Now currently I'm not in the workforce, but in the past from my work experience, apprenticeship and temp roles, I've always seen ipv4 and not ipv6!
Hell, my ISP seems to exclusively use ipv4 (unless behind nats they're using ipv6)
Do you think a lot of people stick with the earlier iteration because they have been so familiar with it for a long time?
When you look at a ipv6, it looks menacing with a long string of letters and numbers compared to the more simpler often.
I am aware the IP bucket has gone dry and they gotta bring in a new IP cow with a even bigger bucket, but what do you think? Do you yourself or your firm use ipv4 or 6?
Are you going to assume the risk of this change, and pay the millions upon millions of dollars to make it happen, and for what benefit?
We have thousands of devices that simply don't support it (because they were designed before IP6 existed. You going to pay to replace them, and the labor to replace them, and the reprogramming to replace them, and the RISK you create while doing this?

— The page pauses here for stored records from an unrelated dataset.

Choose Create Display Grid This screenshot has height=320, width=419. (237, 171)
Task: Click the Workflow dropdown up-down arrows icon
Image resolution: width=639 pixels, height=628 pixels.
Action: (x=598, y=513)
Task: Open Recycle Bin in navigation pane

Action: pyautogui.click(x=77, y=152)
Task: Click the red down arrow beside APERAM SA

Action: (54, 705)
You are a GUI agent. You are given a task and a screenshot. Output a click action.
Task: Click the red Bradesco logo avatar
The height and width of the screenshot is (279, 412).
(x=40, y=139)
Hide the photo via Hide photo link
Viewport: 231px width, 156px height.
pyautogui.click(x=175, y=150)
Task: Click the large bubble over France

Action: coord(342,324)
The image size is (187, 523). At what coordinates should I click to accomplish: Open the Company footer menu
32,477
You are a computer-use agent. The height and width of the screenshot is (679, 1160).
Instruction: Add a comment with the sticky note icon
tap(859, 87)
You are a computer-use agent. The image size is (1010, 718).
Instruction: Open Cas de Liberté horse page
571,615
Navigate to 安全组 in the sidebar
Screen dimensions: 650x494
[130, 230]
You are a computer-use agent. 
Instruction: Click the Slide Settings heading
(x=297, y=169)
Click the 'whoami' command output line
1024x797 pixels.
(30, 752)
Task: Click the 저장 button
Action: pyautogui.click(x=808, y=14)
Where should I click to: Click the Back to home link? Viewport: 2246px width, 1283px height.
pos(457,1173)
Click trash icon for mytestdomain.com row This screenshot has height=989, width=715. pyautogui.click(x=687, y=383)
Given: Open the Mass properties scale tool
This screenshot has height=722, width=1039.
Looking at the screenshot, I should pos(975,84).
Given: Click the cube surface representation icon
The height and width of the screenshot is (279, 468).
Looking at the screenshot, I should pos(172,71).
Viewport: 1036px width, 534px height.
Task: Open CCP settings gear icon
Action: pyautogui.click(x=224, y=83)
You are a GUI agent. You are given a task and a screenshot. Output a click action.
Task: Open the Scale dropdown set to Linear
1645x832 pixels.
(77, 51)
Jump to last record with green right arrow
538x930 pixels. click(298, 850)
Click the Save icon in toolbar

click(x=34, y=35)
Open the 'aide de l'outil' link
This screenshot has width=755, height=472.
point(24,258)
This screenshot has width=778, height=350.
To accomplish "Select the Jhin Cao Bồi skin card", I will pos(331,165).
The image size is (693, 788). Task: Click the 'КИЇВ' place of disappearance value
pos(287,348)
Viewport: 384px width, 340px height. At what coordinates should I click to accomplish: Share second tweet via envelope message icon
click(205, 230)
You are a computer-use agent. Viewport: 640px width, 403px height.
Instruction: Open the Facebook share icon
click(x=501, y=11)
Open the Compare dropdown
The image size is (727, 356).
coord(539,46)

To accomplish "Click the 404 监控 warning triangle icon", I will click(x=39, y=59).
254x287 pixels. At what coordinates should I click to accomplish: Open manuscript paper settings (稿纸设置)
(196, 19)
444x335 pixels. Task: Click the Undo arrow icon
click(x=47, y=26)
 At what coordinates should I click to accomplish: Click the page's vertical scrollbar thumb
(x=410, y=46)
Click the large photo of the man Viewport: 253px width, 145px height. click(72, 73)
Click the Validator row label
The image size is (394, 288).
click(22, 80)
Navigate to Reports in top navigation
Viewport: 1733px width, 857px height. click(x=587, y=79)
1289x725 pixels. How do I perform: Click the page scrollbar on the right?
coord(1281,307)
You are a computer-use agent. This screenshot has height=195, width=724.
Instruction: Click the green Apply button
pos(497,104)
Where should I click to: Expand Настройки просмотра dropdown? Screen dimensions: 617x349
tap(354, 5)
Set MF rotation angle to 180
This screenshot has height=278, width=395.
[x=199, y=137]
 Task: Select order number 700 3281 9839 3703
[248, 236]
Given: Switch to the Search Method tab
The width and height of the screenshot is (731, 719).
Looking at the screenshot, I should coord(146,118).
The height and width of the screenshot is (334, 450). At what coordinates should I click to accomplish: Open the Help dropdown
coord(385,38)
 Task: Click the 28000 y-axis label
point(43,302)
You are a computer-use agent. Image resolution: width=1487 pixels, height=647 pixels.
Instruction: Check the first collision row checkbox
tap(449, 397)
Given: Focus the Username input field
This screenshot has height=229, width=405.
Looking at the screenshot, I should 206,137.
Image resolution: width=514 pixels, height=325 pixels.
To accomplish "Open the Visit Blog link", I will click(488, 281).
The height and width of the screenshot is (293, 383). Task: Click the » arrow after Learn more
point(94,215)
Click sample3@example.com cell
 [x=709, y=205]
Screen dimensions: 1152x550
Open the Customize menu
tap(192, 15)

Dumb is right. Hubris is another word that comes to mind.
If your devices are that fragile, they shouldn't be hooked up to the internet in the first place. What are you doing hooking NETBIOS token ring networks up to the web?
If you want to talk about risking breaking things, imagine the glorious lie that NAT introduced. Thanks to these old devices, your router at home/small business parses every FTP connection, every SIP message, every H.363 call, modifies its contents, and opens one or more ports in the firewall just to keep old stuff from breaking.
If your crap survived NAT, it'll survive IPv6. And if it can't use IPv6, that means you don't need to worry about it and you can just keep using IPv4 on these things like you always have!